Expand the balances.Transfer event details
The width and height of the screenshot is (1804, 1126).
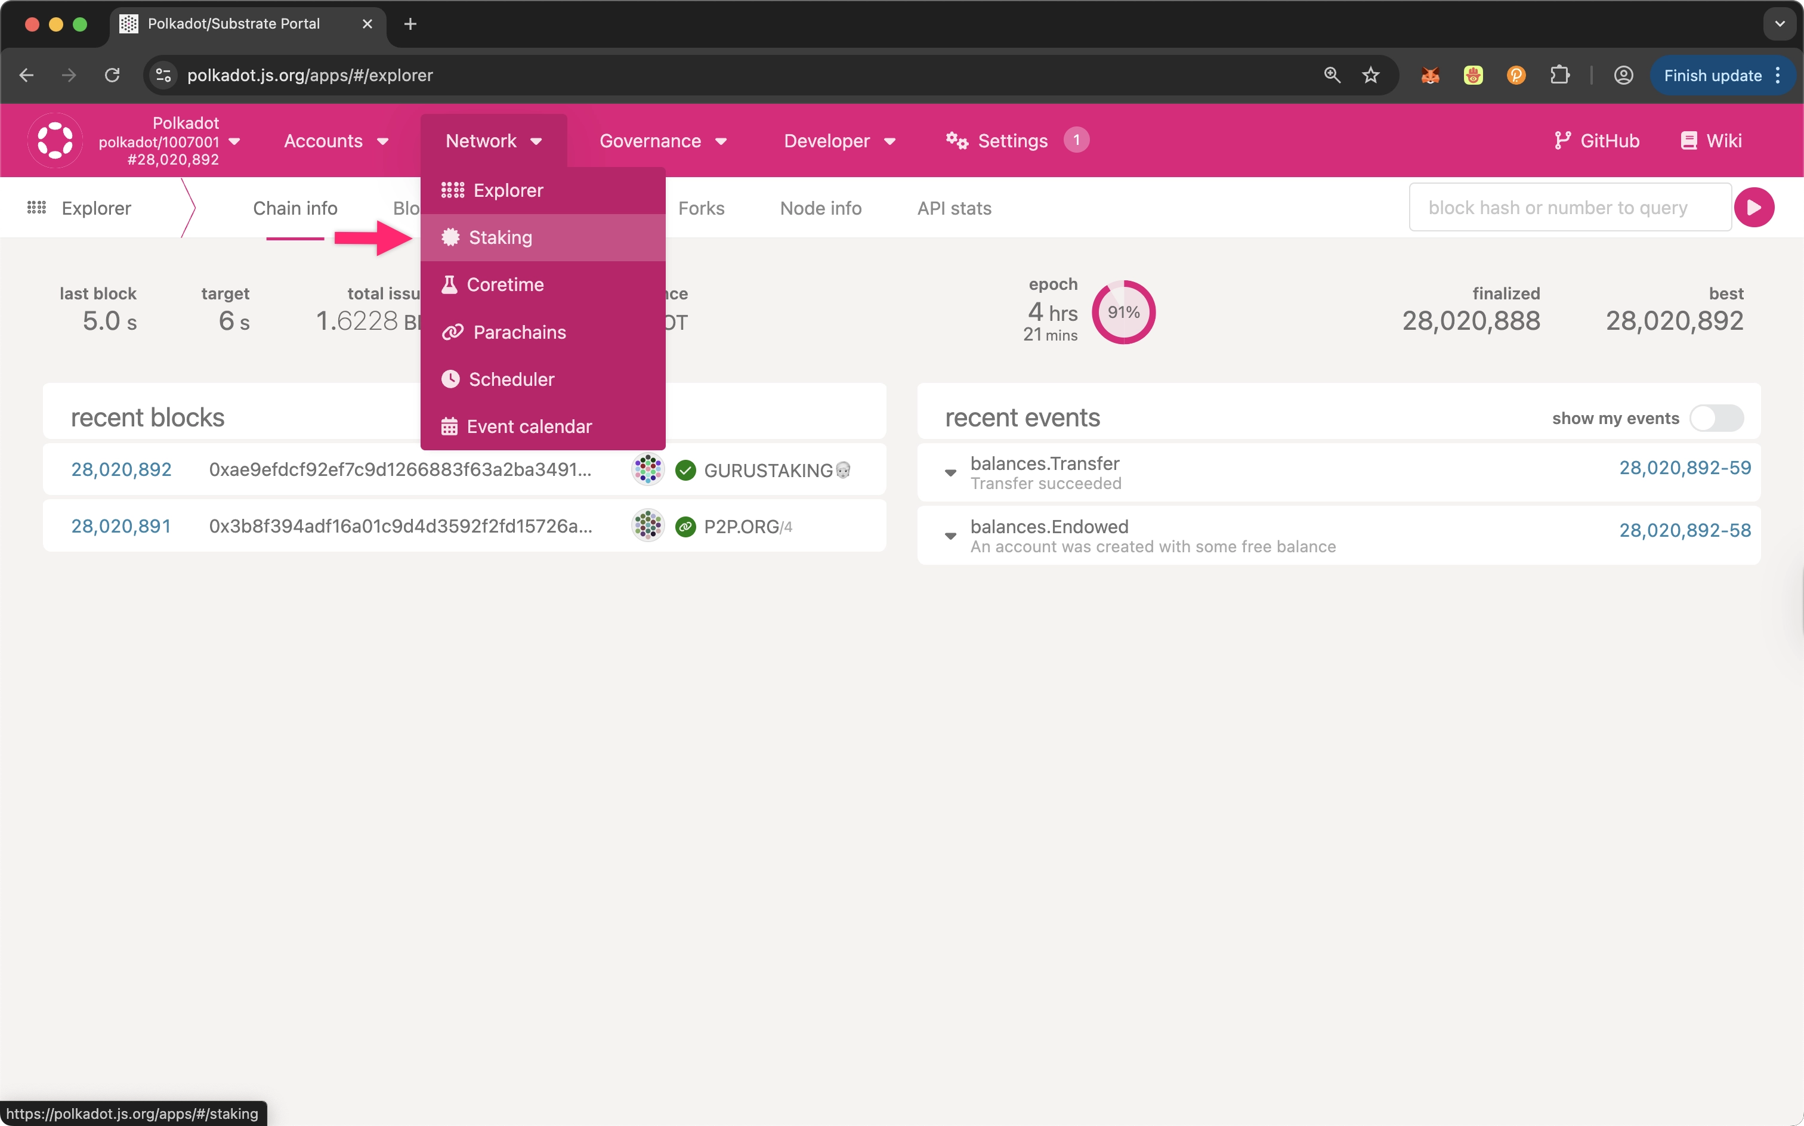pyautogui.click(x=950, y=473)
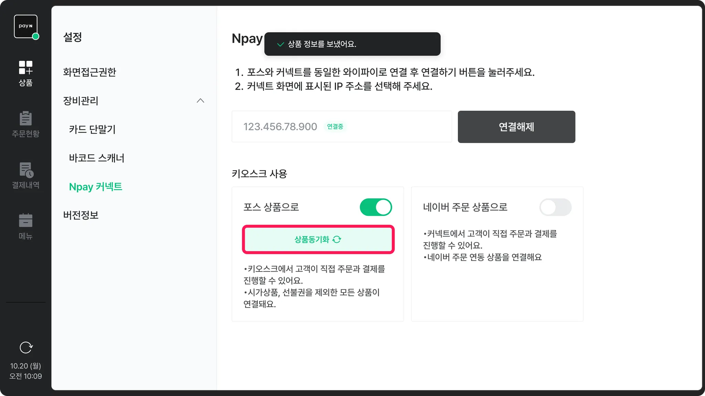
Task: Open 버전정보 settings item
Action: (x=81, y=215)
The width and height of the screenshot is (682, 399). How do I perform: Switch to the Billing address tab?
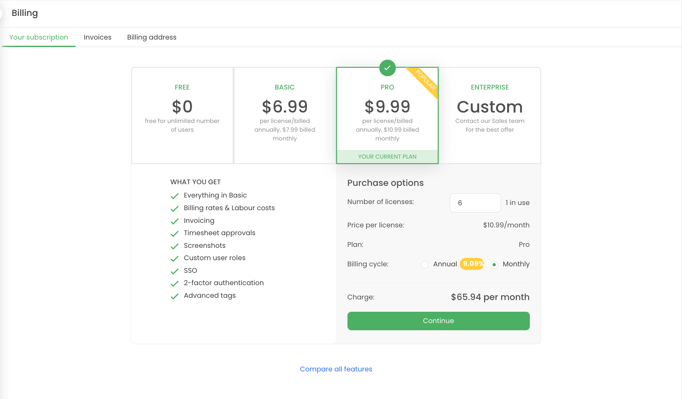(152, 37)
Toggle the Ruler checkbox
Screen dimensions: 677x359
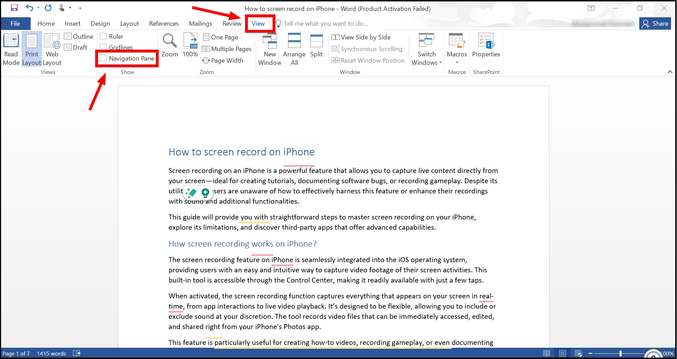[x=103, y=36]
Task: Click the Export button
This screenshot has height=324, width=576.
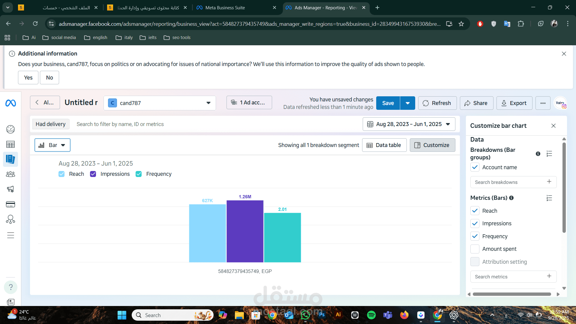Action: 514,103
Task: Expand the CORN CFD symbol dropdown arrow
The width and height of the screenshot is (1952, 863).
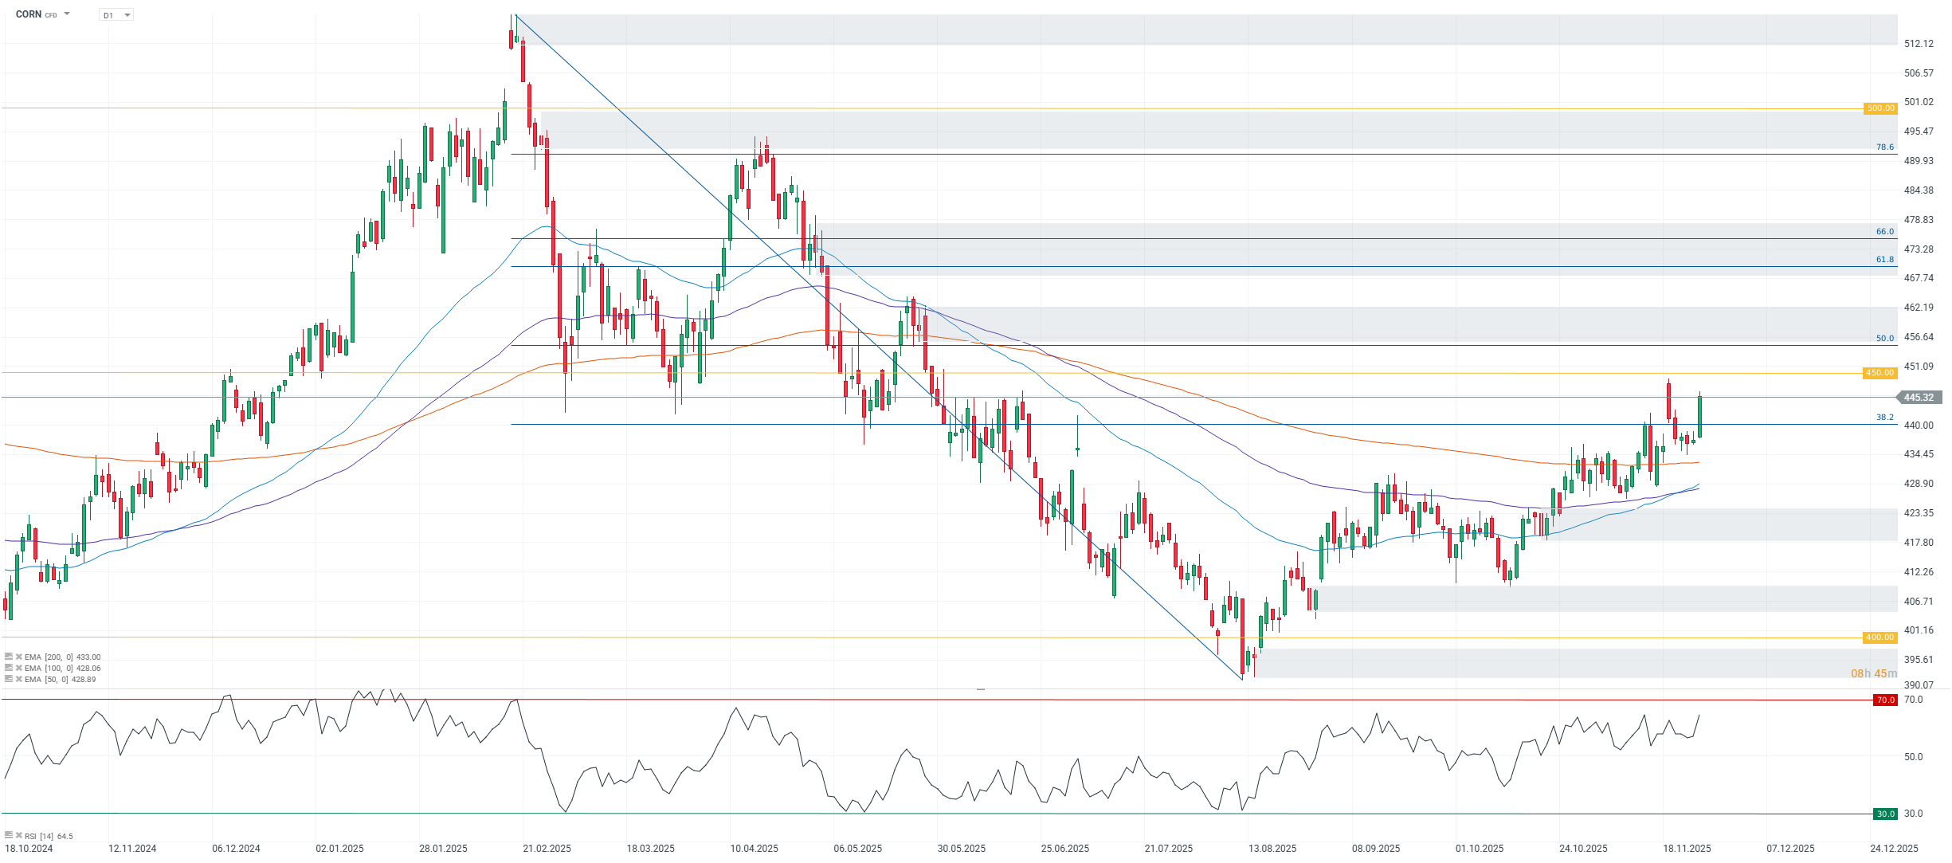Action: (x=67, y=14)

────────────────

• **Task statement**
Print exactly, and only, the lines from the line containing "Task: Click the Export button" to the last line of the material above, with every picture left out.

• **Task response**
Task: Click the Export button
This screenshot has height=324, width=576.
Action: 514,103
Task: Expand the CORN CFD symbol dropdown arrow
The width and height of the screenshot is (1952, 863).
Action: (x=67, y=14)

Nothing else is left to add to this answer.